Try it:
All of the records must be given again exactly.

Start of Data to examine

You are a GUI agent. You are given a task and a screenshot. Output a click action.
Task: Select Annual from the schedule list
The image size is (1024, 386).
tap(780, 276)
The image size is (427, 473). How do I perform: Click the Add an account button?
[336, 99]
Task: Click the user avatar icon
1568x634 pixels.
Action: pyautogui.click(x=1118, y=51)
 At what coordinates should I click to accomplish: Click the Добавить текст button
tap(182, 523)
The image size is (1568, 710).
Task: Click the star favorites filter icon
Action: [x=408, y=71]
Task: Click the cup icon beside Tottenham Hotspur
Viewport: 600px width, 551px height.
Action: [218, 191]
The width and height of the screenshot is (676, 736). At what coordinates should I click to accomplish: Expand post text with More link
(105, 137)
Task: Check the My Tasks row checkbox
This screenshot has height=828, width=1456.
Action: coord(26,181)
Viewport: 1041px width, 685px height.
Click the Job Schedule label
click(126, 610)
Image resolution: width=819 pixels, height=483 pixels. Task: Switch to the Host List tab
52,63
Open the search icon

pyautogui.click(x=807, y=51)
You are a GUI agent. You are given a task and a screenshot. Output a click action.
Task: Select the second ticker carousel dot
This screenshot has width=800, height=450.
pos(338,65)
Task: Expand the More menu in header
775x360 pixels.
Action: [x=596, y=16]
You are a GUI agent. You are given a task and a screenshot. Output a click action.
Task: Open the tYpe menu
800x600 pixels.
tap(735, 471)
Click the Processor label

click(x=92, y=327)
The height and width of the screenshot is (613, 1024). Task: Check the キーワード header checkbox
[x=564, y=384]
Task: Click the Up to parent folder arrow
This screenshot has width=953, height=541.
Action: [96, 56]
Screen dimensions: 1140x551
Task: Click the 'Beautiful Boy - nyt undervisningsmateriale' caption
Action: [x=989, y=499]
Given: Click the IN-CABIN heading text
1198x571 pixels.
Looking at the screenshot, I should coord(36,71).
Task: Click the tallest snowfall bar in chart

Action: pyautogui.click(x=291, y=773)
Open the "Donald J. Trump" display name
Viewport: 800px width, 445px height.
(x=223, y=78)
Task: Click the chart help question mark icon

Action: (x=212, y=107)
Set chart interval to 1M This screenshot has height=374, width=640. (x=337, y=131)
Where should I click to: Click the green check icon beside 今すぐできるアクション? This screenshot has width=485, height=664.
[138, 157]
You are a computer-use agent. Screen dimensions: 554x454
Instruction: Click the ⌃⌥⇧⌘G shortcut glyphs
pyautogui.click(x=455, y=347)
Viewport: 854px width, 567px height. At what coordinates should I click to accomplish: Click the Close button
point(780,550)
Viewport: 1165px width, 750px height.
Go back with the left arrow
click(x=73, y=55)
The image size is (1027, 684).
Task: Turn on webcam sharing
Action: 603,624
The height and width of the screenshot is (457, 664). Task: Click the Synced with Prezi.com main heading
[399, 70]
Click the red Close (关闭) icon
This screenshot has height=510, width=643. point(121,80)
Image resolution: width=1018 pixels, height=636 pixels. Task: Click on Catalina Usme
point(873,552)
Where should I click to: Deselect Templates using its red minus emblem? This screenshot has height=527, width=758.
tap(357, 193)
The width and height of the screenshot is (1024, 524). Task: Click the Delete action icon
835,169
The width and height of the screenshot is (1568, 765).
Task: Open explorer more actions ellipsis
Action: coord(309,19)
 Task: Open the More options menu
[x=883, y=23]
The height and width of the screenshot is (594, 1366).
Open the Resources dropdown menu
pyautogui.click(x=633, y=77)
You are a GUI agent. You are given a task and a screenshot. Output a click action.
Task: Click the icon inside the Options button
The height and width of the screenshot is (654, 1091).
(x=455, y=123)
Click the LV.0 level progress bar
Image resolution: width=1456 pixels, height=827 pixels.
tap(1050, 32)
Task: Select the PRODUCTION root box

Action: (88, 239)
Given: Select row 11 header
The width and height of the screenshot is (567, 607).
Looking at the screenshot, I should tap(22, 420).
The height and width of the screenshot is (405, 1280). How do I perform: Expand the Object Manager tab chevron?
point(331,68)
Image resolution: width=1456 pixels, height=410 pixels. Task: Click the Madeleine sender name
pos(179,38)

End of Data to examine

Completed exercise:
You are a GUI agent. You are given a task and a screenshot. Output a click action.
Task: Select Annual from the schedule list
The image size is (1024, 386).
tap(780, 276)
The image size is (427, 473). How do I perform: Click the Add an account button?
[336, 99]
Task: Click the user avatar icon
1568x634 pixels.
Action: pyautogui.click(x=1118, y=51)
 At what coordinates should I click to accomplish: Click the Добавить текст button
tap(182, 523)
The image size is (1568, 710).
Task: Click the star favorites filter icon
Action: [x=408, y=71]
Task: Click the cup icon beside Tottenham Hotspur
Viewport: 600px width, 551px height.
Action: [218, 191]
The width and height of the screenshot is (676, 736). At what coordinates should I click to accomplish: Expand post text with More link
(105, 137)
Task: Check the My Tasks row checkbox
This screenshot has height=828, width=1456.
Action: coord(26,181)
Viewport: 1041px width, 685px height.
Click the Job Schedule label
click(126, 610)
Image resolution: width=819 pixels, height=483 pixels. Task: Switch to the Host List tab
52,63
Open the search icon

pyautogui.click(x=807, y=51)
You are a GUI agent. You are given a task and a screenshot. Output a click action.
Task: Select the second ticker carousel dot
This screenshot has width=800, height=450.
pos(338,65)
Task: Expand the More menu in header
775x360 pixels.
Action: [x=596, y=16]
You are a GUI agent. You are given a task and a screenshot. Output a click action.
Task: Open the tYpe menu
800x600 pixels.
tap(735, 471)
Click the Processor label

click(x=92, y=327)
The height and width of the screenshot is (613, 1024). Task: Check the キーワード header checkbox
[x=564, y=384]
Task: Click the Up to parent folder arrow
This screenshot has width=953, height=541.
Action: [96, 56]
Screen dimensions: 1140x551
Task: Click the 'Beautiful Boy - nyt undervisningsmateriale' caption
Action: [x=989, y=499]
Given: Click the IN-CABIN heading text
1198x571 pixels.
Looking at the screenshot, I should coord(36,71).
Task: Click the tallest snowfall bar in chart

Action: pyautogui.click(x=291, y=773)
Open the "Donald J. Trump" display name
Viewport: 800px width, 445px height.
(x=223, y=78)
Task: Click the chart help question mark icon

Action: (x=212, y=107)
Set chart interval to 1M This screenshot has height=374, width=640. (x=337, y=131)
Where should I click to: Click the green check icon beside 今すぐできるアクション? This screenshot has width=485, height=664.
[138, 157]
You are a computer-use agent. Screen dimensions: 554x454
Instruction: Click the ⌃⌥⇧⌘G shortcut glyphs
pyautogui.click(x=455, y=347)
Viewport: 854px width, 567px height. At what coordinates should I click to accomplish: Click the Close button
point(780,550)
Viewport: 1165px width, 750px height.
Go back with the left arrow
click(x=73, y=55)
The image size is (1027, 684).
Task: Turn on webcam sharing
Action: 603,624
The height and width of the screenshot is (457, 664). Task: Click the Synced with Prezi.com main heading
[399, 70]
Click the red Close (关闭) icon
This screenshot has height=510, width=643. point(121,80)
Image resolution: width=1018 pixels, height=636 pixels. Task: Click on Catalina Usme
point(873,552)
Where should I click to: Deselect Templates using its red minus emblem? This screenshot has height=527, width=758.
tap(357, 193)
The width and height of the screenshot is (1024, 524). Task: Click the Delete action icon
835,169
The width and height of the screenshot is (1568, 765).
Task: Open explorer more actions ellipsis
Action: coord(309,19)
 Task: Open the More options menu
[x=883, y=23]
The height and width of the screenshot is (594, 1366).
Open the Resources dropdown menu
pyautogui.click(x=633, y=77)
You are a GUI agent. You are given a task and a screenshot. Output a click action.
Task: Click the icon inside the Options button
The height and width of the screenshot is (654, 1091).
(x=455, y=123)
Click the LV.0 level progress bar
Image resolution: width=1456 pixels, height=827 pixels.
tap(1050, 32)
Task: Select the PRODUCTION root box

Action: (88, 239)
Given: Select row 11 header
The width and height of the screenshot is (567, 607).
Looking at the screenshot, I should tap(22, 420).
The height and width of the screenshot is (405, 1280). How do I perform: Expand the Object Manager tab chevron?
point(331,68)
Image resolution: width=1456 pixels, height=410 pixels. Task: Click the Madeleine sender name
pos(179,38)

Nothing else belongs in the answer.